Das erste Album dieser Rubrik widme ich einer Band, die ich seit weit über 30 Jahren zu meinen Lieblings-Bands zähle: "The Sweet".

"The Sweet" bestand von 1971 bis 1978 aus Sänger Brian Connolly, Gitarrist Andy Scott, Schlagzeuger Mick Tucker und Bassist Steve Priest. Sie waren von 1972 bis 1975/76 in Europa äußerst erfolgreich; hierzulande waren sie eine der bekanntesten und erfolgreichsten Bands.


Ihre Hit-Single-Bilanz in Deutschland war in den 70er Jahren die erfolgreichste aller Bands, achtmal landete eine Single von ihnen auf der Nummer 1 in Deutschland, in ihrer Heimat England konnten sie einen Nr.-1-Hit verbuchen und in den USA kamen sie immerhin bis auf Rang 3 in den Charts.

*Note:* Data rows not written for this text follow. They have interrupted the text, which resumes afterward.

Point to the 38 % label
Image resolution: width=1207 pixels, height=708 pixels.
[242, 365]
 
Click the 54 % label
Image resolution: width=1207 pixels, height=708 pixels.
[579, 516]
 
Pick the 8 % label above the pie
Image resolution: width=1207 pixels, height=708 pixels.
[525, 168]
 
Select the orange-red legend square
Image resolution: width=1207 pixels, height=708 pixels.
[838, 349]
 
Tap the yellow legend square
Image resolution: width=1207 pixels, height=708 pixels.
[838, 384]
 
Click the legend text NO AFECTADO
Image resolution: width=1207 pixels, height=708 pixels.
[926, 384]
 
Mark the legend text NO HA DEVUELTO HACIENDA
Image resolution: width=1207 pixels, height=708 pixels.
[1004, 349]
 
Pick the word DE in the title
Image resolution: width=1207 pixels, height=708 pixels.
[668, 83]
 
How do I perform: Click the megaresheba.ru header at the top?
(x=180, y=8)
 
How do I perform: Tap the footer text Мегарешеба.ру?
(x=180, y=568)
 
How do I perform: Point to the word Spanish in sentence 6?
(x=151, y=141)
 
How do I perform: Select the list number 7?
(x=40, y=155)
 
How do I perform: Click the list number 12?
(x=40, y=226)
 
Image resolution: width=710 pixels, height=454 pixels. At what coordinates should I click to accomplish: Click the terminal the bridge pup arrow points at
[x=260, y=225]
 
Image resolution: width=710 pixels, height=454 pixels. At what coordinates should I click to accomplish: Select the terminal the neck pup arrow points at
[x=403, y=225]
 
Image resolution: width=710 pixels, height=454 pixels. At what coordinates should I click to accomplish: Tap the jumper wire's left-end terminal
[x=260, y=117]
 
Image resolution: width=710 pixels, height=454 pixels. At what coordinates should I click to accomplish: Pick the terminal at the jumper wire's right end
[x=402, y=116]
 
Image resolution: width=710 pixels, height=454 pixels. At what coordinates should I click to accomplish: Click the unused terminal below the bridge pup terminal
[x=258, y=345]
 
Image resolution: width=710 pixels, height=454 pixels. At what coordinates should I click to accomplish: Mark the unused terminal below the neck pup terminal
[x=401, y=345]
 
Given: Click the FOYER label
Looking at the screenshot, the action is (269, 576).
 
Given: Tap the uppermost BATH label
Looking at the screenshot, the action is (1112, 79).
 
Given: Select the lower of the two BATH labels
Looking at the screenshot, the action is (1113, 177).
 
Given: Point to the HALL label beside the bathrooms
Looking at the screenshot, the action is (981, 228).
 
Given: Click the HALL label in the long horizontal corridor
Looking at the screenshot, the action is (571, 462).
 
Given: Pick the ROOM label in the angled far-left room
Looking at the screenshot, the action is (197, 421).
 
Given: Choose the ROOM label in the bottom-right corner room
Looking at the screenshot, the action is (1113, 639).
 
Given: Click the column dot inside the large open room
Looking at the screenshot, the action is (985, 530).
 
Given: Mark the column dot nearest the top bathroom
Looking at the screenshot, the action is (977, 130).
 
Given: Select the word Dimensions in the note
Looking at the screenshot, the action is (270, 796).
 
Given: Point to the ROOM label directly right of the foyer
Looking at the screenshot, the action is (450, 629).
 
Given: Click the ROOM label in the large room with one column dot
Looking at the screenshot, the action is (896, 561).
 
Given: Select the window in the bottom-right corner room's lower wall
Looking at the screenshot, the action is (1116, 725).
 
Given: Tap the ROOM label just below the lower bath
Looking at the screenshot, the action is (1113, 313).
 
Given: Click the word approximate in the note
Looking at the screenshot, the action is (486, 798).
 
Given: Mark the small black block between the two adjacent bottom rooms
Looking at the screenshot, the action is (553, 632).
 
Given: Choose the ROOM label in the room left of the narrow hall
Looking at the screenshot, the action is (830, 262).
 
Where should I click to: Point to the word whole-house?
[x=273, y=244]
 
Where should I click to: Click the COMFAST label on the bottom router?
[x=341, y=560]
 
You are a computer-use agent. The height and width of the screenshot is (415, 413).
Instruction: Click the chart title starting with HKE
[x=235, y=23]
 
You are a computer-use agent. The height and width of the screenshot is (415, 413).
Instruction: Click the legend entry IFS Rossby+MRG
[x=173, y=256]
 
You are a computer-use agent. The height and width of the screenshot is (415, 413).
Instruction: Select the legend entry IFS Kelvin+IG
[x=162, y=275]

1968 erhielt die noch junge Band, die sich zu Anfang noch "The Sweet Shop" nannte, einen Plattenvertrag in England, doch ihre vier veröffentlichten Singles wurden Ladenhüter, niemand nahm Notiz von ihnen. Der Erfolg kam erst 1971 mit einem neuen Plattenvertrag und dem Wechsel zu RCA. Sie benannten sich in "The Sweet" um und unter dem neuen Label und der Betreuung des Produzenten Phil Wainman und dem Songschreiber-Team Nicky Chinn & Mike Chapman kam dann der Erfolg.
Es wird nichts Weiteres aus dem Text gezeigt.